Normally, Congress can make laws without teeth, which have little effect.
This allows Congress to manage the conflict of public expectations on the one hand and vested special interests that make huge campaign contributions on the other.
So the routine is to legislate new laws with weaknesses that satisfy lobbyists, at the expense of the constituents Congress (nominally) represents.
The recent credit card reform is a glaring example. Usurious interest rates are allowed, while a few tricks are disallowed. In this case, much of the public probably won't expect the extra interest burdens will sink the general economy (but in combination with other problems, the extra interest burden is more harmful to local economic fabric than widely understood.) Congress can seem to have done something meaningful, since they did in fact prohibit certain practices, and in this way they can rationalize they did something meaningful, avoid a public backlash, and preserve their stream of contributions from financial institutions. Likely many members of Congress did believe they were doing the right thing voting against limiting credit card interest rates through a psychological process of rationalization -- you always can justify that which lines your pockets.

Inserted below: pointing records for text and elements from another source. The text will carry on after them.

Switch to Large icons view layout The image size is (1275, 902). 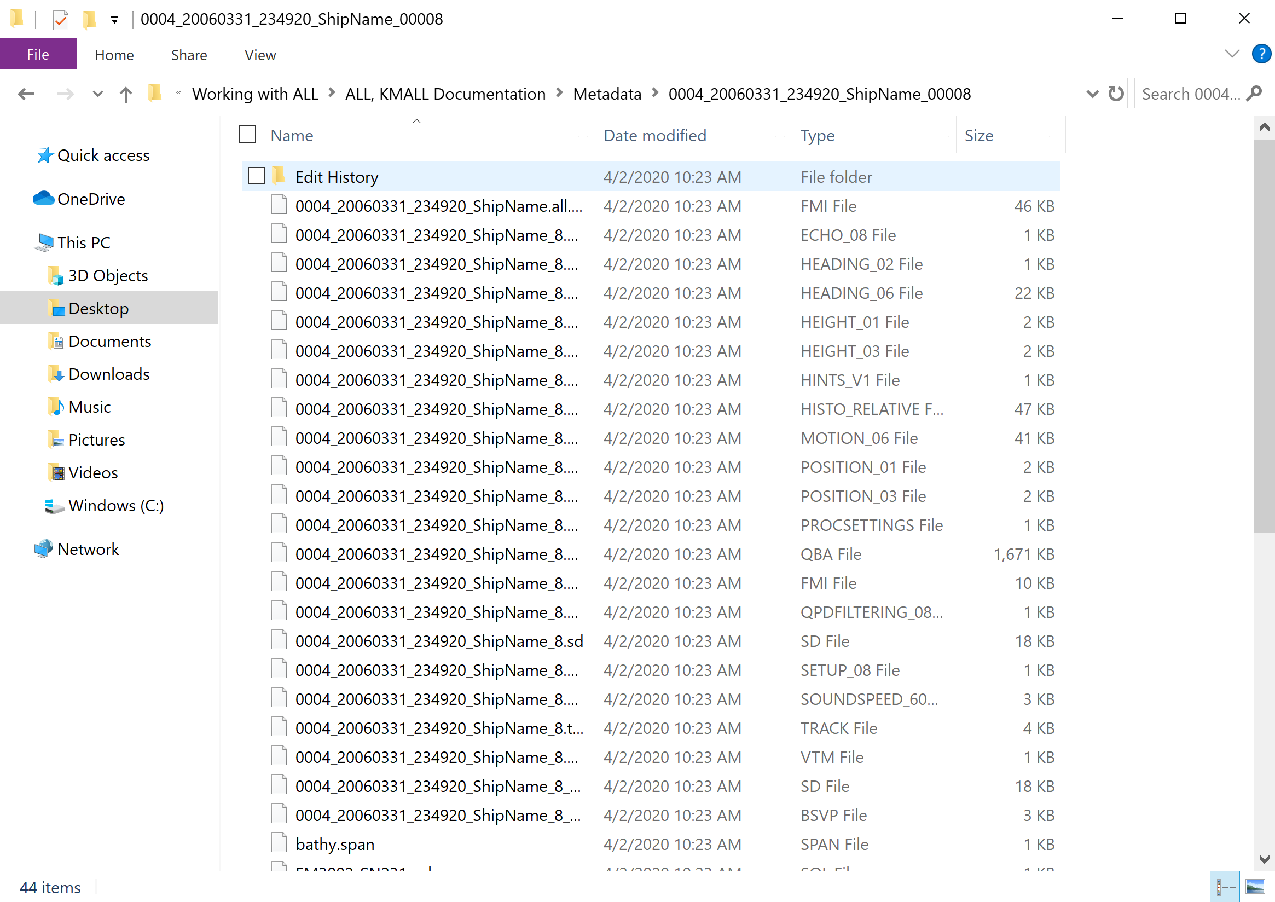[1255, 886]
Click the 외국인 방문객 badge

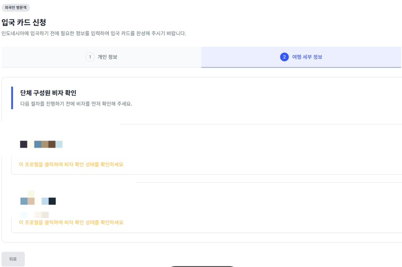(x=16, y=8)
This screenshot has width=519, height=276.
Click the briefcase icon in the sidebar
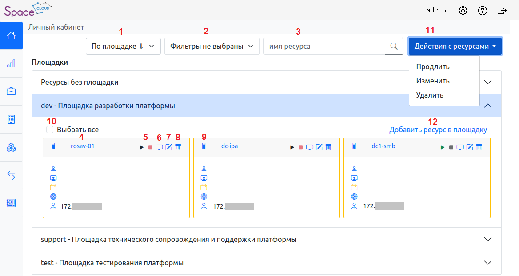coord(11,91)
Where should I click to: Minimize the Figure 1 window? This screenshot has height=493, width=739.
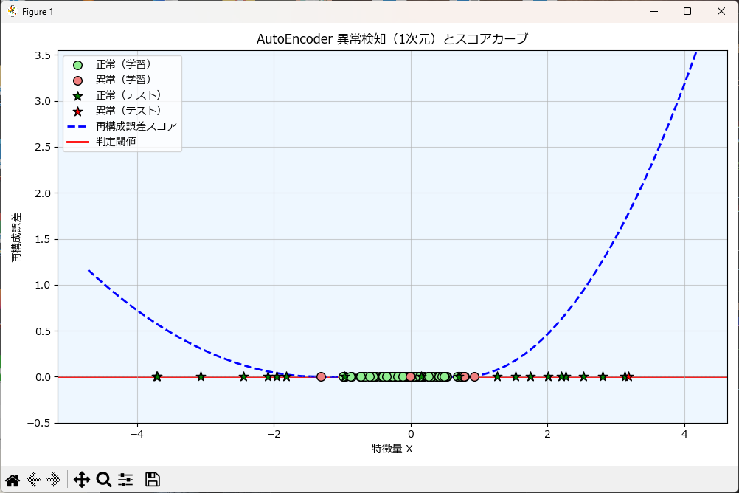[x=653, y=12]
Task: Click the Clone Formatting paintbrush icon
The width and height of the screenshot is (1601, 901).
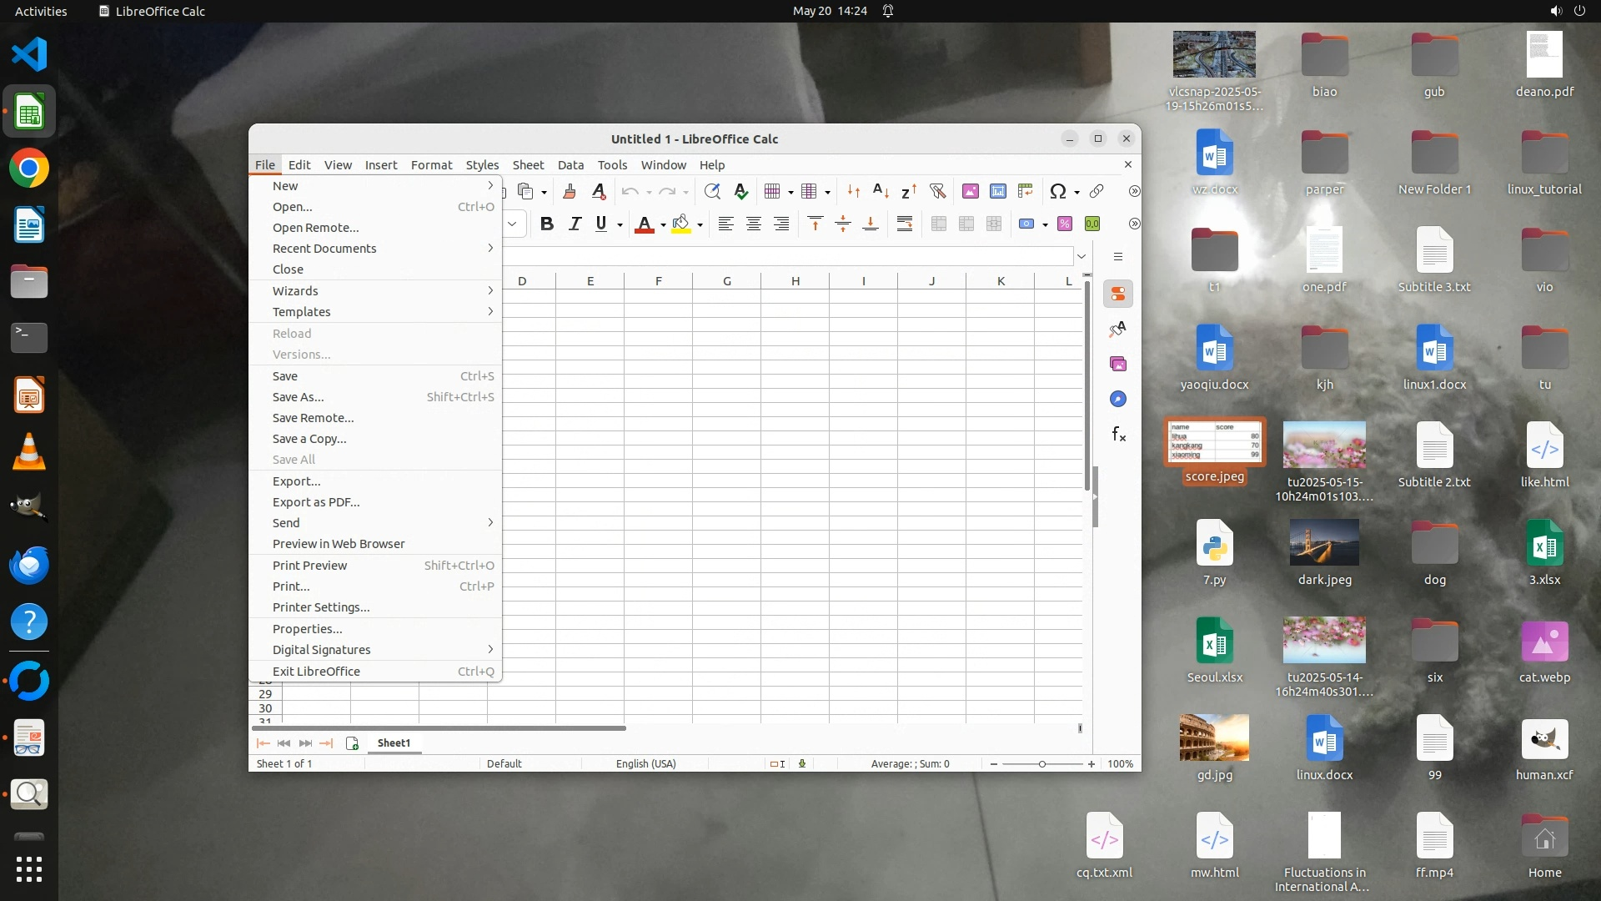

Health Care Reform, today, is different than the usual situation in two ways.
First, there is vibrant and widespread internet discussion on health care that actually penetrates to the root causes of the spiraling cost crisis. Mainstream media is broadcasting the root causes -- such as too much quantity instead of quality. Mainstream media is discussing real problems because the real problems are very serious. More than a small minority of the electorate understand real root causes of the cost spiral.
Across the nation, a great majority of Americans not only want real reform, but actually care a great deal. They understand so well that a "public option" is popular (70%+). When fake reform ideas are put forward, a great number of active citizens will quickly learn and discuss the inadequate nature of such reforms.
The issue is big enough that a majority ends up understanding the broad implications.
The political contributions from lobbies are also facts, and can be used in elections as proof of being purchased by lobbyists.
Second, health care costs are a rapidly increasing crisis as the economy is retreating from the false ground of the credit bubble. If no fundamental reform is undertaken, the health care cost crisis will only grow relative to the economy, spreading distress more and more widely. If Congress passes a reform that fails to address costs at the roots (such as this way), the crisis will grow worse, and the current Congress will reap the political outcome in November, 2010 and 2012.
So, the rules are different here. Is Congress aware of that?